As an impressionable 17-year-old in 1973, I enrolled in engineering school at the University of Colorado in Boulder. It was the end of the Vietnam protests and the start of streaking. I did a little of both.

I did it because it seemed cool. Chicks didn’t dig guys in ROTC uniforms, and so I wasn’t one. I decided that I was instead a Marxist.

What’s more cool than dressing up in a Che Guevara costume and taking stuff from successful people you envy and giving it to your friends to make yourself popular with them, all while taking a cut of the proceeds?



It would be just like the song “Imagine” with “all the people sharing all the world.” And I would be the one to allocate the shares.

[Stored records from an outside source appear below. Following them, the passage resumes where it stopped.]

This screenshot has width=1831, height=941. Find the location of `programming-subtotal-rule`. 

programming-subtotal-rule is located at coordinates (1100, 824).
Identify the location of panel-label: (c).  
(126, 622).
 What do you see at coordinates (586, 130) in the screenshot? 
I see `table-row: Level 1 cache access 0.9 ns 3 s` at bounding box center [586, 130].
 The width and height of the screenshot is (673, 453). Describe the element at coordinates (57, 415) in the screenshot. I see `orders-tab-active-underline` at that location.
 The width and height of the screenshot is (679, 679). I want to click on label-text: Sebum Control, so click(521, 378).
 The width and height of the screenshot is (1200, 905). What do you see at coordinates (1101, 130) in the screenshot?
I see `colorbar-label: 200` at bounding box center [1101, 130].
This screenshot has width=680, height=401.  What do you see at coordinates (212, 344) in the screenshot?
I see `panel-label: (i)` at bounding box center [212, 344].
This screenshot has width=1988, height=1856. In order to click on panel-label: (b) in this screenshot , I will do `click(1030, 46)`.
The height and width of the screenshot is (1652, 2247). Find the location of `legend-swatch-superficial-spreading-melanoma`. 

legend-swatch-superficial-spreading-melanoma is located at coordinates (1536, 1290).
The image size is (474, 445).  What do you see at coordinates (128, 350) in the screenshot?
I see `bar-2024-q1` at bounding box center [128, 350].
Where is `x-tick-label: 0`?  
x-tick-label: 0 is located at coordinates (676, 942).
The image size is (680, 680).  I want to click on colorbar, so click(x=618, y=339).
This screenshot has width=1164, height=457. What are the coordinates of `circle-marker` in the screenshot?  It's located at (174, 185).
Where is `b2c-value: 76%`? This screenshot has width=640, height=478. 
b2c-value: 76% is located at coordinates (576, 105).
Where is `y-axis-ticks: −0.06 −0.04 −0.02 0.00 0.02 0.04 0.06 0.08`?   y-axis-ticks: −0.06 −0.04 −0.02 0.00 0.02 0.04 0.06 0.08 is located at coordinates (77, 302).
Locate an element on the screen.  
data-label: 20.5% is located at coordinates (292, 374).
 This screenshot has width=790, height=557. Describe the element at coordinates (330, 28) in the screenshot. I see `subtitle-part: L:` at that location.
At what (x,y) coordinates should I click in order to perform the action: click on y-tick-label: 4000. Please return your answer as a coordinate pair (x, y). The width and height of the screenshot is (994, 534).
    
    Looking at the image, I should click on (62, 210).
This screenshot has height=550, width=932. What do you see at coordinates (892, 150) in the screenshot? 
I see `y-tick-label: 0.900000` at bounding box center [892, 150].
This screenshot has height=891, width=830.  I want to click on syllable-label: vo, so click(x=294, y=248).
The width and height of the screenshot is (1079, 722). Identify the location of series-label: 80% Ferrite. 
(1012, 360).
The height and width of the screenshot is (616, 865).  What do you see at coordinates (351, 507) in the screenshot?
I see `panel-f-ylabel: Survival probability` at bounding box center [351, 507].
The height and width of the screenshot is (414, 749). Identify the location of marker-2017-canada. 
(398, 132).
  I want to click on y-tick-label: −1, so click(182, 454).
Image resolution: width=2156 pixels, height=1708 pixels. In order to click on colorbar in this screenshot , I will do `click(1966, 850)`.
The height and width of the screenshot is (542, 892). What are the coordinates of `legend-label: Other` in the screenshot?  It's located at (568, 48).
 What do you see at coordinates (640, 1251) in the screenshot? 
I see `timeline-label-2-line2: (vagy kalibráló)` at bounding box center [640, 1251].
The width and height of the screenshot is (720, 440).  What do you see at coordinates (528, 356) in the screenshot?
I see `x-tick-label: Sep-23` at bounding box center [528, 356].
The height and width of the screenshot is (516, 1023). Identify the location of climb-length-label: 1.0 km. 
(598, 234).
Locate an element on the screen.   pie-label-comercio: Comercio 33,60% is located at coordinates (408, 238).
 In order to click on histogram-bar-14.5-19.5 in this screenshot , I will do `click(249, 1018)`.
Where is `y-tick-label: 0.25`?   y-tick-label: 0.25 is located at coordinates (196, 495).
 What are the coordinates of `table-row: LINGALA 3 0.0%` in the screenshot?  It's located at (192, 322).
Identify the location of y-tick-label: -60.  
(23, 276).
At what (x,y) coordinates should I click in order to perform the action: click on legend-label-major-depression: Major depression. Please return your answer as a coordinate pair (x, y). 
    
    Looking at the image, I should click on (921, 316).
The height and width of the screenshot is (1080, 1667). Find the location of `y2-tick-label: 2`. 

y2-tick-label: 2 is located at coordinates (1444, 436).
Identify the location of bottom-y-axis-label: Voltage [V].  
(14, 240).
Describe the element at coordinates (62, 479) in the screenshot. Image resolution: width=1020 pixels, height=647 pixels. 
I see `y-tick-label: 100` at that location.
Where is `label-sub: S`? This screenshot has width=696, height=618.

Besides, it pissed off my dad, so it had to be cool.




The Vietnam draft ended the year before I was eligible. I often boasted that this temporal happenstance saved me from a long vacation in Canada. I don’t know what I really would have done if I’d been drafted — I’m guessing I’d have been too chicken to go to Canada — but I liked my line about the saved vacation. It was cool.

My hair was long, my bottoms were belled and my skull was thick. I had sideburns. For a while I had a mustache. I smoked a pipe and I might have owned a suede beret. I played the rebel, with one eye always in the mirror.

I even voted for Jimmy Carter.

After graduating, I went to work for Boeing in Seattle. It was a blue-collar town back then. Everyone was unionized including the Boeing engineers. I found an older, conservative workmate who served as a dad substitute. I taunted him with Marxist nonsense.

That Marxist nonsense bit me in the butt when I was asked — told, really — to join the engineering union. It was my first experience with what we now call “identity politics.” I refused to join because I wanted to be judged on my own personal merit.

But even as this tiny counter-revolution germinated in me, I still cultivated Marxism. A little hypocrisy, after all, is a small price to pay for coolness.

After a couple of years of this preening, I went to law school. I was told we would be taught to “think like a lawyer.”

As it turned out, thinking like a lawyer just meant applying rules and logic to facts. I learned more about “thinking like a lawyer” in undergraduate physics classes than I learned in all of law school.

One thing law school did teach me was to grow up. I stopped caring what the cool kids thought, and started thinking for myself. I started thinking about political issues with the same analytical rigor that I had used with legal issues and, before that, with engineering problems.

And I realized that while Marxism sounded nice, made people feel good about themselves and was “cool,” it was an utter failure in solving societal problems.

In fact, Marxism typically makes problems worse. So too with Marxism lite in the form of socialism, “liberalism” as Americans have corrupted the term and, more recently, “progressivism.” (Have you noticed how they keep changing their brand as soon as people catch on to them?)

Witness how Lyndon Johnson’s “Great Society” programs created a permanent underclass. Witness how the recent obsession with “diversity” and “inclusion” have created entire fields of monolithic political correctness such as academia, journalism and nonprofits where diverse thinkers are largely excluded, censored and even vilified.

Witness how giving free stuff to vagrants has increased vagrancy. Witness how student loan programs have encouraged kids to take on crushing debt to pay outlandish tuition at colleges where they’re indoctrinated more than educated.

Each of those programs was well-intentioned. But economists would say that these unintended consequences are to be expected. If you subsidize a behavior, it’s natural to get more of it. To expect otherwise is like pouring water into a glass and expecting the level not to rise.

Interestingly, that principle seems not to penetrate the progressive mind. The reason, I think, is this:

Progressives are like me in 1973. They’re not trying to solve problems. They’re trying to look cool to the world. Failing that, they’re trying to look cool to themselves; they’re trying to feel good about themselves.

And so each failed government social program is not a failure at all to a progressive. Because by their metric — did it make me look cool and feel good? — it was a success.

I get that. I was there 40 years ago.

But now I have a different take. I now realize that spending other people’s money on destructive programs for the purpose of making myself look cool is not cool, despite what the group-thinking cool kids say.

That’s why I became a conservative. My aim is to solve problems, not to milk them.

You may say I’m a dreamer, but I’m not the only one. I hope someday you’ll join us.